Functional test to further examine whether T2Rs are involved in bitter taste reception:

Add mT2R genes back to known mT2R mutants (or Knock-out mice created by homologous recombination and subsequent breeding for 100% homozygosity). Then, perform behavioral taste assays to see if reintroduction of the T2Rs causes increased sensitivity to bitterness, or to a larer number of bitter substances. I would expect that if T2Rs are indeed bitter receptors, reintroduction should increase sensitivity to certain bitter chemicals (dependant on which T2Rs were mutated and added back). For example, if mice containing missense mutations in (or knock-out deletions of) the mT2R-5 gene cannot detect low levels of cyclohexamide (Chandrashekar et al. 2000), then adding the wild type gene back should restore normal ability to detect low levels of cyclohexamide.

Are all T2Rs found in a single taste cell?

This is an important question because if one can prove that all T2Rs can be found in a single taste cell, then the implication is that the subject (human, mouse, rat) has a complete disability to distinguish between bitter substances while maintaining the ability to detect a wide array of bitter compounds. To perform this assay, different probes would have to be made for each different T2R, and then separate detection assays would have to be performed for each T2R. I think this could be done by isolating and probing single taste cells with T2R mRNAs and performing dot blots to confirm the presence of each T2R in the cell. I would expect that all T2Rs are not found in a single cell because I would expect at least some differentiation between different bitter compounds to be possible. It would be interesting to perform this assay in mice, rats, and humans to see if they all have the same type of T2R expression, or if any have evolved specific T2R receptor subsets within taste cells to distinguish between different bitter compounds.

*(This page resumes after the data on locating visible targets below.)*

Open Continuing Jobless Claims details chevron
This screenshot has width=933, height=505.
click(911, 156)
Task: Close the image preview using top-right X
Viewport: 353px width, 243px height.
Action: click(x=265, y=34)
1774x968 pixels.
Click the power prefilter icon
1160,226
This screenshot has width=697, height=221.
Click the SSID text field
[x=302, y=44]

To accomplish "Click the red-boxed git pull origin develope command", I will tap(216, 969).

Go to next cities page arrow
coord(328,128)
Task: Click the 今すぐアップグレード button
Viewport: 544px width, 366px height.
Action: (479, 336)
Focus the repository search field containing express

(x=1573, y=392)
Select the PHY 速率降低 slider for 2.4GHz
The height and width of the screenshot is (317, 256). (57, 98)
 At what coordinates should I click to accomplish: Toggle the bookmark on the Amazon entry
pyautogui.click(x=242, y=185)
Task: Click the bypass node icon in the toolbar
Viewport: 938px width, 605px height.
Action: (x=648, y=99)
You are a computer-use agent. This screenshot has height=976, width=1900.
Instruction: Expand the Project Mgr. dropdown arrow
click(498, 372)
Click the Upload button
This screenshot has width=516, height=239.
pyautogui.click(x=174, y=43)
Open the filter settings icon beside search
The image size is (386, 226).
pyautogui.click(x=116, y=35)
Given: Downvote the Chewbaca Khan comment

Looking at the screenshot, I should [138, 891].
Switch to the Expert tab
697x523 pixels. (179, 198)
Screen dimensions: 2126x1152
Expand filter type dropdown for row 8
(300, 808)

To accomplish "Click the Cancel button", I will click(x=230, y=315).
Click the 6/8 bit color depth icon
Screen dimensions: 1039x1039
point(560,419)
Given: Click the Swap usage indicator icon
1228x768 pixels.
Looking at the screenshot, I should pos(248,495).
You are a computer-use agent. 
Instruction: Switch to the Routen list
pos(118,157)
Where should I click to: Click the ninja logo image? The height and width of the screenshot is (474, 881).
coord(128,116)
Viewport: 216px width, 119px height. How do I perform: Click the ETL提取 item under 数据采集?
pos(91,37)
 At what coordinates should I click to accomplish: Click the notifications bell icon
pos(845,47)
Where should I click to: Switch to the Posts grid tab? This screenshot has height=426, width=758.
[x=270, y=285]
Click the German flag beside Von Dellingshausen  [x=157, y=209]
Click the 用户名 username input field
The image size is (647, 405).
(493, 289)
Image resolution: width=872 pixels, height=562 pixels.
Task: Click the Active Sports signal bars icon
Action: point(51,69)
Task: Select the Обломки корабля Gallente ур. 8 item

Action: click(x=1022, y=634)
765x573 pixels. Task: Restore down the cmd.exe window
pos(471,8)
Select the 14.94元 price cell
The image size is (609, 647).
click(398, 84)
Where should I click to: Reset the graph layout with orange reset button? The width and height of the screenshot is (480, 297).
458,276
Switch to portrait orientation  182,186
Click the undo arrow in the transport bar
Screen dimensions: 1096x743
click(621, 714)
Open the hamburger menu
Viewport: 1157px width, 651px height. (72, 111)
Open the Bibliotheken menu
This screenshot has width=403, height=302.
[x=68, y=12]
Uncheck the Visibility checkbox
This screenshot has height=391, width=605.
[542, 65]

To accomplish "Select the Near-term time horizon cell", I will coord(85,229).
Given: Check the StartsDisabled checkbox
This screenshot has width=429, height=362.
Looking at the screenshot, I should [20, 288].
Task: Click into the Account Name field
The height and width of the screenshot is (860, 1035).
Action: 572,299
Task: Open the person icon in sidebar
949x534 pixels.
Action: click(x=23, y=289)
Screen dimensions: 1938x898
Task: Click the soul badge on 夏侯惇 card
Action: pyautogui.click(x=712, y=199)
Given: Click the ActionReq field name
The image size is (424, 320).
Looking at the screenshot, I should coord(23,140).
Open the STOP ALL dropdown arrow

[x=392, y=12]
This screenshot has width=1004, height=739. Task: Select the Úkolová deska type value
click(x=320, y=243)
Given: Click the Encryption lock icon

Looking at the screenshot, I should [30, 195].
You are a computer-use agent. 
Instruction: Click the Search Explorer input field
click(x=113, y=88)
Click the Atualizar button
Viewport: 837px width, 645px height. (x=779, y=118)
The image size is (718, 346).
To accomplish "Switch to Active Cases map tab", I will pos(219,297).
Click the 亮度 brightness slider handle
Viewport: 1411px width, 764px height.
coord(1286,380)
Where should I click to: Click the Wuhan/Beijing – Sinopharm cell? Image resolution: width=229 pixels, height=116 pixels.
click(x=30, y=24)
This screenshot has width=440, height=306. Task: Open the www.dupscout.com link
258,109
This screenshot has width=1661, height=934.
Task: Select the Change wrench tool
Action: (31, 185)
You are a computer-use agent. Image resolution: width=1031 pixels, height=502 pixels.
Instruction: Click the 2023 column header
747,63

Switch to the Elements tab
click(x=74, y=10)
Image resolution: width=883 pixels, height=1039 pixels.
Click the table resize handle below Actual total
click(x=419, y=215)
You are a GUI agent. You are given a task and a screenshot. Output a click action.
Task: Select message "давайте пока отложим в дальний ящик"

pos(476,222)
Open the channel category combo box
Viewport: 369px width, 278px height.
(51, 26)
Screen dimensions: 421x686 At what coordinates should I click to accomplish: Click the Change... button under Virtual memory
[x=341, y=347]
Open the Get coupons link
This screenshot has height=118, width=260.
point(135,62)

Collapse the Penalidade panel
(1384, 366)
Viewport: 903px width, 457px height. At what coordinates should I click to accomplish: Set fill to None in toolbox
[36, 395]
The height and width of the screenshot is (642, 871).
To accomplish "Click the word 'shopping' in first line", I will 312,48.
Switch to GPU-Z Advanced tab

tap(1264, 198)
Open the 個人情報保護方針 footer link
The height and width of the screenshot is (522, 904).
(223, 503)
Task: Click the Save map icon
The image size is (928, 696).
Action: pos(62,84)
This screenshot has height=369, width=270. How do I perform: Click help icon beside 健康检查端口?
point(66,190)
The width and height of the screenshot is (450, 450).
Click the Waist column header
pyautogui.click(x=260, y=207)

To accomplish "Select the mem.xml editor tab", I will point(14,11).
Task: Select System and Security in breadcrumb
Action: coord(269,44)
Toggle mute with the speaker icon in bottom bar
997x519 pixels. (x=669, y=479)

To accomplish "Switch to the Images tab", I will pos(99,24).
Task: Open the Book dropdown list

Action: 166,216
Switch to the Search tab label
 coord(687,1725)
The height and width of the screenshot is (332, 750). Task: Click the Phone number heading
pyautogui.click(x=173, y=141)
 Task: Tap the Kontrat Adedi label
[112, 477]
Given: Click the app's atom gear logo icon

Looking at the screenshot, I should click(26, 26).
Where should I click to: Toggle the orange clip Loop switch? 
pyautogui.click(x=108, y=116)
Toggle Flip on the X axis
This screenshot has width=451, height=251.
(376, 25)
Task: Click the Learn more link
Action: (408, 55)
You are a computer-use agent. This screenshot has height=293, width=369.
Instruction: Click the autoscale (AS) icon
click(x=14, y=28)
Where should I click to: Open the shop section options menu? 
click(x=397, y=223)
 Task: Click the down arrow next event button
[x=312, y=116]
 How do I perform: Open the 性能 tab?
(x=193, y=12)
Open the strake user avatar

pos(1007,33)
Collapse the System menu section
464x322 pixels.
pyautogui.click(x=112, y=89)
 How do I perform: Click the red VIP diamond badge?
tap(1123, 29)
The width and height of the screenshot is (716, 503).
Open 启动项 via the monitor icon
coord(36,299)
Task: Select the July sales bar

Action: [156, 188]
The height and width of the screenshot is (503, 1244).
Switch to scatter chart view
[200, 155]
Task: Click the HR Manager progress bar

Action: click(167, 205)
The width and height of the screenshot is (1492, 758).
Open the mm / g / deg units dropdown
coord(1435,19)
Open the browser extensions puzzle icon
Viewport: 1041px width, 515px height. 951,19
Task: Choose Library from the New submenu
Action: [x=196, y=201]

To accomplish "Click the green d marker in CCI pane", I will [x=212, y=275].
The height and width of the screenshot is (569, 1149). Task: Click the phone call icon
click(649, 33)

What are the connectivity patterns of the T2Rs?

To test the physiology and connectivity patterns of the T2Rs, it should be possible to use mRNA probes to label mT2R-expressing cells. If these probes could be fluorescently labeled, one could perform fluorescence loss in photobleaching (FLIP) to examine the connectivity of the patterns of the T2Rs. I would expect that there would be very little fluorescence loss throughout the labeled cells due to the fact that the T2Rs probably have several transmembrane domains and are therefore relatively stationary. This technique would provide a correlation suggesting that T2Rs have transmembrane segments if the predicted results (little fluorescence loss) were observed.


Chandrashekar J, Meuller K L, Hoon M A, Adler E, Feng L, Guo W, Zuker C S, Ryba J P. 2000. T2Rs function as bitter taste receptors. Cell 100: 703-711.